Macaristan’da Türkoloji, Türkiye’den de eskidir. 1830’lu yıllarda Macar Üniversitesi’nde ilk Türkoloji dersleri verilmeye başlanmıştır. Macarlar ve Türkler arasında çok eskilere dayanan iyi ilişkiler nedeni ile Macaristan’da Türkoloji kurulmuş, Macarların Türklerle tarihsel bakımdan ortaklık bağına sahip olmaları, Türklük bilimi araştırmalarını heyecanlı bir bilimsel alanda tutmaya yetmiştir. Bu noktada Macar ve Türk Türkologlarını birleştiren ortak kavram ve ideal ‘Turan’ olmuştur. Çünkü Turan, kökenler ve göçler konusuyla, dolayısıyla Türklük bilimiyle doğrudan ilintilidir. İlk Türkoloji kürsüsü de 1870’de Macaristan’da kurulmuştur. Macaristan’da Türkoloji’nin Macarların ulusal kimliklerini yoğun bir şekilde araştırmaya giriştikleri dönemde kurulmuş olması dikkat çekicidir. Macarların, kendi lisan ve tarihlerinin Doğulu kökenlerine gösterdikleri ilgi, önemli araştırmalara yol açmıştır. Macarlar, Macarca ile Türk dilleri arasındaki genetik bağları ve geçmişin anıtlarını incelemek amacıyla, Türklerin yaşadıkları bölgelere inceleme gezileri düzenlemişler, arkeolojik kazılar yapmışlar ve Macarların kökenleri ve medeniyet düzeyleri konularında önemli eserler vermişlerdir.

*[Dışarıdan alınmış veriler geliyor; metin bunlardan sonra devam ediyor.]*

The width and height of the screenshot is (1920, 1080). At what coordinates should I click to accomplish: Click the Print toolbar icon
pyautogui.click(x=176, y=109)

Türkoloji, tarih boyunca yaşamış Türk halklarının tarihi, kültürü, bu halkların bilhassa dilleri ve yazılı metinlerini kapsamına işlemiş, Türk medeniyeti açısından önemli bir bilim dalıdır. Diğer adıyla Türklük biliminin amacını ve hedeflerini anlayabilmek açısından 1908 yılında İstanbul’da kurulmuş Türk Derneği’nin amacına bakmakta fayda vardır. Bu amaç: “Türk diye anılan bütün kavimlerin mâzi ve hâldeki âsâr, ef’âl ve muhitini öğrenmeye ve öğretmeye çalışmak, yani Türklerin âsâr-ı atîkasını, tarihini, lisânlarını, avâm ve havâs edebiyatını, etnografya ve etnolojiyasını, ahvâl-i içtimâiyesi ve medeniyet-i hâzıralarını, Türk memleketlerinin eski ve yeni coğrafyasını araştırıp taraştırıp ortaya çıkararak bütün dünyaya yayıp dağıtmak ve dilimizin geniş ve medeniyete elverişli bir dereceye gelmesine çalışmak ve imlâsını ona göre tetkik etmektir.” [1]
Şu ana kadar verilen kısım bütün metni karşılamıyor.